**Texto apresentado:**
Também foram paralisados os créditos para a construção da Hidrelétrica de Cambambe, outra a cargo da Odebrecht, que recebeu empréstimos de US$ 464,4 milhões no total, e a construção da Autoestrada Periférica de Luanda, capital angolana, cujas obras foram divididas pela Odebrecht e pela Queiroz Galvão, com financiamento de US$ 372,6 milhões.

Argentina

A vizinha Argentina é o segundo país que mais recebeu recursos de empréstimos do BNDES para financiar obras no exterior. De 1998 a junho passado, foram liberados US$ 2 bilhões para essas operações. A Argentina ainda deve US$ 203 milhões ao BNDES – não há registros de atrasos nos pagamentos da dívida.

Estado mapeou oito obras tocadas por empreiteiras brasileiras com financiamento do BNDES. No total, foram contratados US$ 2 bilhões. O principal projeto é ampliação da rede de gasodutos operados pelas empresas Transportadora de Gás Del Norte (TGN) e Transportadora de Gás Del Sur (TGS), que recebeu empréstimos entre 2007 e 2013, no valor total de US$ 1 bilhão. As obras foram tocadas pela Odebrecht.

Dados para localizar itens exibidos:
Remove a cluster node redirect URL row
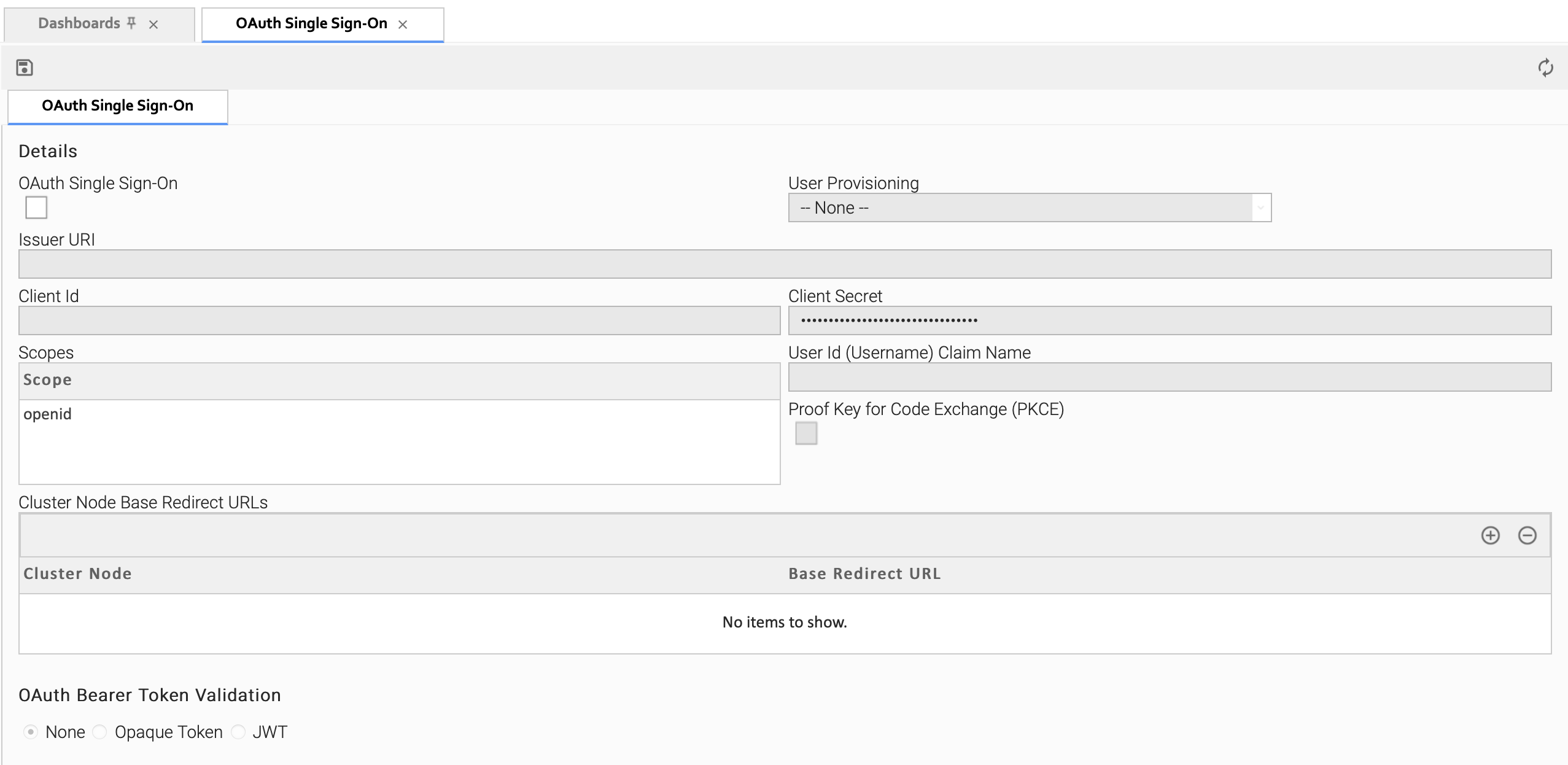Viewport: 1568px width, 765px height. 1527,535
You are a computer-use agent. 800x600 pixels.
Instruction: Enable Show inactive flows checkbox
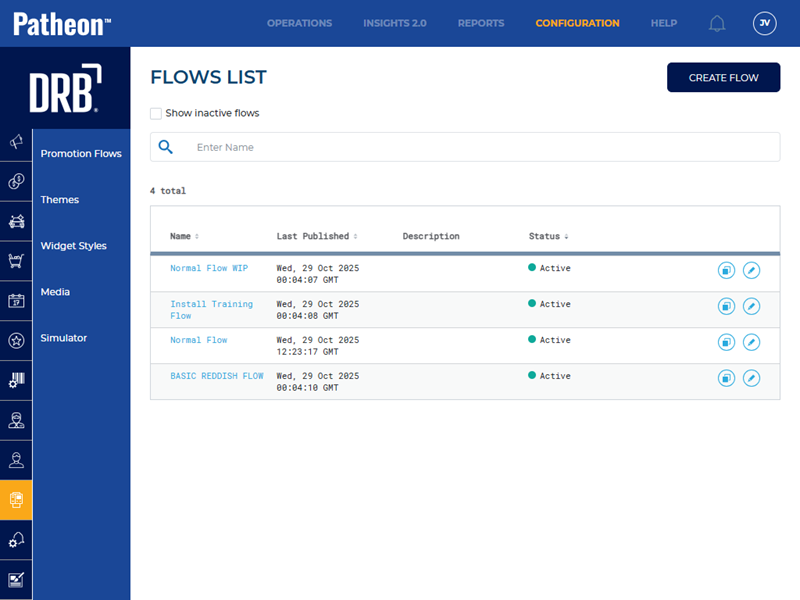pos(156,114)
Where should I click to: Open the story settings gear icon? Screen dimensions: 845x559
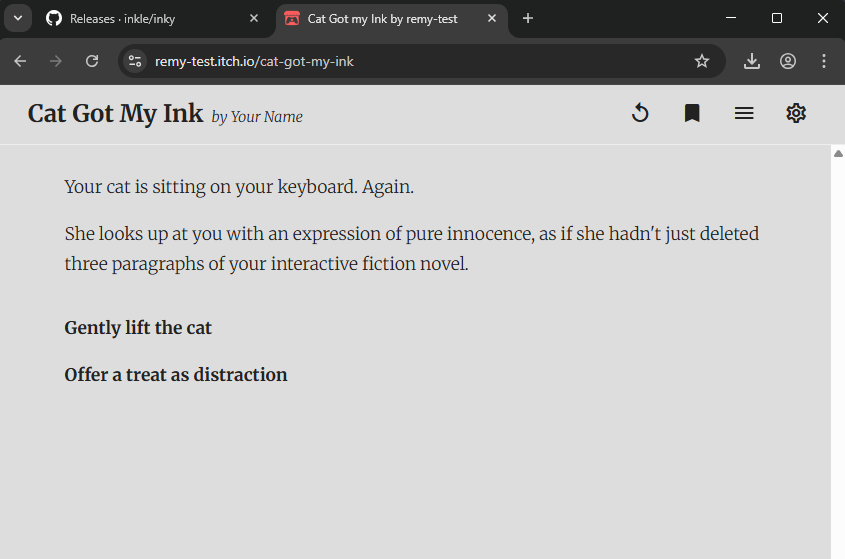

**Requisitos do exercício:**
A: De acordo com o texto sobre os financiamentos do BNDES, quanto a Argentina ainda deve ao banco?
B: Dê continuidade ao texto sobre os financiamentos do BNDES, a partir da última frase apresentada.
Os dados não são necessários para resolver o exercício.

**Respostas finais:**
A: US$ 203 milhões.

B:
Obra de ampliação do Gasoduto General San Martin. Foto: Reprodução

SEM CONTRATO DISPONÍVEL

A empreiteira baiana também foi responsável pelas obras do segundo maior projeto financiado pelo BNDES, a construção da planta de tratamento e do sistema de distribuição de água de Paraná de las Palmas, que recebeu US$ 293,9 milhões do banco de fomento, entre 2011 e 2015. Essa operação, porém, está entre os 25 financiamentos suspensos em maio de 2016 por suspeitas de corrupção. O crédito de US$ 165 milhões para a construção do Aqueduto do Chaco, outra obra a cargo da Odebrecht, também está na lista.

Venezuela

Terceiro maior destino dos empréstimos do BNDES para obras no exterior, a Venezuela recebeu US$ 1,507 bilhão, de 2001 até o segundo trimestre de 2019, de um total de US$ 2,970 bilhões em financiamentos contratados. Em grave crise econômica e política, o país de Nicolás Maduro é também o caso mais grave de inadimplência entre os países que têm dívida externa com o BNDES. Até o segundo trimestre deste ano, os pagamentos em atraso somavam US$ 374 milhões. Por causa do calote, o BNDES reservou R$ 2,236 bilhões no balanço de 2018 para absorver os atrasos.

Alvo frequente das críticas do presidente Jair Bolsonaro, por causa da proximidade dos governos de Maduro e de seu antecessor, Hugo Chávez, com os governos do PT, os empréstimos estão concentrados em poucos projetos de alto valor. O Estado mapeou sete obras no site do BNDES.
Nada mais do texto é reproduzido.